ELKO – A replica of the Vietnam memorial wall in Washington, D.C., is returning to Elko this month.
The traveling wall arrives the evening of Sept. 20 at the Elko City Park and will be assembled the next morning at 8 a.m. An opening ceremony is scheduled for noon Sept. 21.
Volunteers are needed for assembly and guarding the wall around the clock until it is disassembled Sept. 24.
Because people will need time to “reminisce for their memories and their healing,” volunteers will be stationed to guard the wall 24/7 while the wall is at the park, said Vi Larkin, VFW Auxiliary committee chair.
“We are bringing the wall for people to appreciate it at their own leisure and in their own time,” Larkin said. “People are welcome to view it at all times. We won’t stop anybody from coming in if they get off shift late or if they feel they need to be there at midnight to avoid the crowds.”
Presented by the American Veterans Traveling Tribute, the wall is 360 feet long and 8 feet high, an 80 percent scale of the Vietnam Veterans Memorial in Washington, D.C.
Constructed between 1982 and 1984, the black granite wall lists the names of more than 58,000 service men and women who died in the war.
The visit is the last in a three-part commitment to commemorate of the 50th anniversary of the start of the Vietnam War, Larkin said.

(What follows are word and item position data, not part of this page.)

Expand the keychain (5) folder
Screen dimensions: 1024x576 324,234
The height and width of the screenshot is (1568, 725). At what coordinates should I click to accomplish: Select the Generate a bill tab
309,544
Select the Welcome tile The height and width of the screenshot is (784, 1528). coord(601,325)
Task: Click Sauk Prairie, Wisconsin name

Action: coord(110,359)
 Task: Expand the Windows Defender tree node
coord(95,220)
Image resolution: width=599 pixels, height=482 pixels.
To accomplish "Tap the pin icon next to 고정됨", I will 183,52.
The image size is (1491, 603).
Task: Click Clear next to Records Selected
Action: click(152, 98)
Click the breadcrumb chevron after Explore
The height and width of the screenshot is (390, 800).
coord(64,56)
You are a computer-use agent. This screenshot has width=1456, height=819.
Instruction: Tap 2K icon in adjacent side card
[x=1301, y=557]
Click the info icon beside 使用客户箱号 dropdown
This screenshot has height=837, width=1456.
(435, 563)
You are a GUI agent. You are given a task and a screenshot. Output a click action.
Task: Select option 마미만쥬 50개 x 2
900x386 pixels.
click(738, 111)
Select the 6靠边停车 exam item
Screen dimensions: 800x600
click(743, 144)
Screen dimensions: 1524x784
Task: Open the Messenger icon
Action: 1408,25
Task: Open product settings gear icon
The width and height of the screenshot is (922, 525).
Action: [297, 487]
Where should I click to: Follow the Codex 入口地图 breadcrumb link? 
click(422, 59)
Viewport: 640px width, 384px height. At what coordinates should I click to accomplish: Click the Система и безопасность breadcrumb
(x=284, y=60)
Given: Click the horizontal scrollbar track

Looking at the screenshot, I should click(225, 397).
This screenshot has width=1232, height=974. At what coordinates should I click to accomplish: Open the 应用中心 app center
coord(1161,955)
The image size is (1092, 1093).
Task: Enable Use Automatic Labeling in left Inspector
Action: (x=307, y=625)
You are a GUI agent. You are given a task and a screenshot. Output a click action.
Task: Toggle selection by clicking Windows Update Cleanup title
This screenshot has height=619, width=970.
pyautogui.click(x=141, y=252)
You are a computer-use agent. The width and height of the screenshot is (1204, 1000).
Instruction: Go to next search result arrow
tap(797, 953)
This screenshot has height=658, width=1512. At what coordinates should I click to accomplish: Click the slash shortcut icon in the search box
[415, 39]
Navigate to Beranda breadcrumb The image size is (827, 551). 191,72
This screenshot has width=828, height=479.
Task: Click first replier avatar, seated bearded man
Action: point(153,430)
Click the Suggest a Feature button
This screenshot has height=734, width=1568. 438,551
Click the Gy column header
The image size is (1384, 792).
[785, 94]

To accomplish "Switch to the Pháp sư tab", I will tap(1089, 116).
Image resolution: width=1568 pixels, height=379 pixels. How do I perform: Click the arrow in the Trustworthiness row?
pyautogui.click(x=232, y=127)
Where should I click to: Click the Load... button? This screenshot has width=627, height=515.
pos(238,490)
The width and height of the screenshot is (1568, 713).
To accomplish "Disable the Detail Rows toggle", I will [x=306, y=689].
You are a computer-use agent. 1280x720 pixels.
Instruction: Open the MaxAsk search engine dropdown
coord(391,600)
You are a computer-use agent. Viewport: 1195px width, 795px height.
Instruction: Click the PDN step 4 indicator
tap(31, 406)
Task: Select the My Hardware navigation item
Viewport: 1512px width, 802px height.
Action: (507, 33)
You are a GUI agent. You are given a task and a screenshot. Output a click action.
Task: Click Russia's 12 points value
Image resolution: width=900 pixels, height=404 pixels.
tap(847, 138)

The Daughters of the American Revolution, Ruby Mountain Chapter, brought the proposal to the VFW Auxiliary three years ago. The two organizations partnered to honor Vietnam veterans with a welcome home parade and dinner at the Stockmen’s Hotel and Casino.
The second part was to commission a metal art sculpture and, thanks to the donation of two auxiliary members, commemorative challenge coins were minted and given to Vietnam War veterans.
“Our community response was so great,” Larkin said. Because of the outpouring of support, “we’ve not had to ask for any other donations or anything. It was completely paid for by the community and individual businesses.”
Unlike the last time the wall came to Elko, a “solemn remembrance” ceremony is planned instead of a larger celebration, said Larkin.
“It’s a solemn moment,” said Larkin, adding that there are six Elkoans listed on the wall, one of whom is her cousin.
Larkin said the project was a “mission of the heart” and hoped the wall would help recognize Native Americans who served in the war.
After attending tribal meetings in Beowawe, Larkin said hearing stories of tribal members who fought in the war “really touched my heart.” The auxiliary also has native members.
“Because they are a nation of their own within a nation, they sat aside that part of themselves to fight for the U.S.,” Larkin said.
The wall is to “provide those without the means or ability to travel to our great national memorial sites the opportunity to respect and share in the experience of honoring our heroes,” says AVTT’s website. “AVTT prides itself on the support of our Armed Forces and continues our mission of Honor, Respect, Remembrance for our fallen and serving men and women in uniform.”
In addition to volunteers, Larkin said other needs are cases of water and hotel arrangements for the AVTT driver.